3 Numbers: UK home prices, EU consumer inflation, EU jobless
- Odds favour UK rate hike this year
- German inflation slows
- EU jobless rate still high
What is definite is that the BOE’s policy rate is currently 0.5 percent, a record low. Most analysts have recently been anticipating a rate hike sometime in the first half of 2015, although Weale’s comments last week have unleashed a new round of speculation about the odds for a change in policy before this year’s close.
Today’s monthly update on house prices will influence the crowd’s outlook on the timing of the next increase in rates. Although inflation in Britain has been inching lower, leaving the BOE with more flexibility to delay the onset of a tighter monetary policy, sharply rising house prices have inspired predictions that the central bank will be forced to act relatively early. In its April report, Nationwide reported that house prices advanced nearly 11 percent against the same period last year - the first double-digit increase in four years. The bull market in housing has recently prompted BOE governor Mark Carney to warn that residential property market may be overheating, which poses a danger to the economic recovery.
Some analysts think that the housing market has peaked in terms of the year-over-year rates of growth. The crucial London property market could see a “natural correction” according to the chief executive of Nationwide, Graham Beale. Speaking to BBC last week, he pointed to a “slowing down in the market place”. If today’s update confirms that outlook, the case for an earlier-than-expected rate hike will ease.
Eurozone: Consumer Price Index (09:00 GMT) Lower-than-expected inflation rates in yesterday’s updates for Germany, Italy and Spain raise the odds that the European Central Bank (ECB) will roll out a new phase of stimulus at Thursday’s monetary policy announcement.
Notably, Germany’s inflationary trend slowed sharply last month. Using the harmonised methodology for the European Union, the annual pace of inflation decelerated in Europe’s leading economy, rising just 0.6 percent last month against a year ago. That’s well below the 1.1 percent gain through April. Considered in context with the slightly lower inflation rates in Italy and Spain last month, the news sends yet another signal for thinking that the Eurozone is at risk of deflationary fallout without a stronger response from the ECB.

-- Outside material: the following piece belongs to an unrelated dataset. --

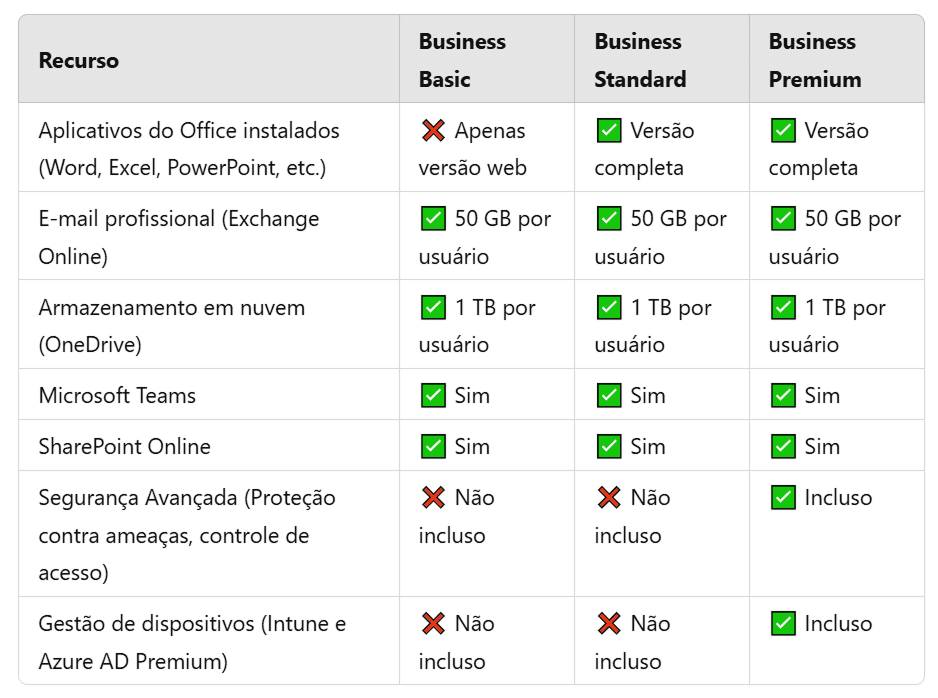The image size is (938, 698).
Task: Select the "Business Premium" column header
Action: pos(814,60)
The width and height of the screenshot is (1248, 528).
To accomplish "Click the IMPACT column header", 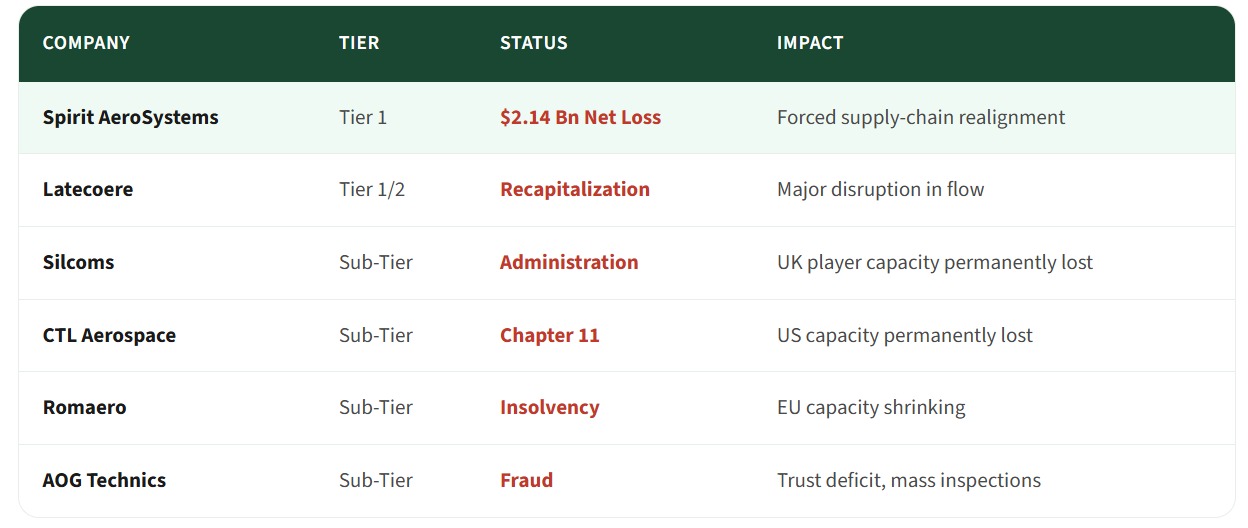I will (x=810, y=43).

The latest numbers also suggest that today’s update on Eurozone inflation will slow. One analyst projects a year-over-year rate of 0.5 percent through to May, down from the annual comparison of 0.7 percent in April. Keep in mind that the ECB will probably act, or not, based on its internal forecasts for the medium-to-long run horizon. Nonetheless, it’s going to be hard to ignore Germany’s dramatic slowdown in inflationary pressure of late.
It’s not just inflation that’s putting pressure on the ECB to act. For instance, manufacturing growth in Germany decelerated to a seven-month low in May, according to yesterday’s release of business survey data from Markit Economics. The pace of growth in manufacturing also slowed in the Eurozone last month, according to the purchasing managers index (PMI) for last month.
“If you look at the broader array of economic data that is currently out there, then pretty much all of it points to the need for further stimulus,” the chief European economist at RBC Capital Markets told Bloomberg yesterday. Not surprisingly, Bloomberg’s latest survey of economists shows that a majority expect the ECB to cut interest rates on Thursday.
Eurozone: Unemployment (09:00 GMT) Released simultaneously with the inflation report, today’s update on the jobless rate in Europe will provide additional insight for deciding if the ECB will introduce more monetary stimulus on Thursday. Although the official estimate of unemployment has declined in recent months, the progress has been marginal. Indeed, 11.8 percent of the Eurozone’s workforce remains unemployed as of March, a number that surely underestimates the true extent of the jobless.
On a somewhat more positive note, the number of newly registered jobless workers continues to inch lower, which suggests that there’s still some progress in the labour market. But the decline is hardly robust and so even the optimists must concede that the pace of job creation across Europe is statistically insignificant in terms of what’s required to mend the broken state of macro across the Continent.
Employment in the cyclically sensitive manufacturing sector is still growing, but the rate of expansion decelerated, according to the final data for Markit's Eurozone Manufacturing PMI in May. Although there’s still enough forward momentum to keep Europe’s overall jobless rate steady in today's release, that’s hardly encouraging given the elevated level of unemployment. It wouldn’t be surprising to see the jobless number for April match the previous update, but that will be meaningless if disinflation is accelerating while economic growth remains muted at best. In short, today’s release will likely underscore what’s still missing: a convincing decline in the unemployment rate that will shake Europe out of its slump.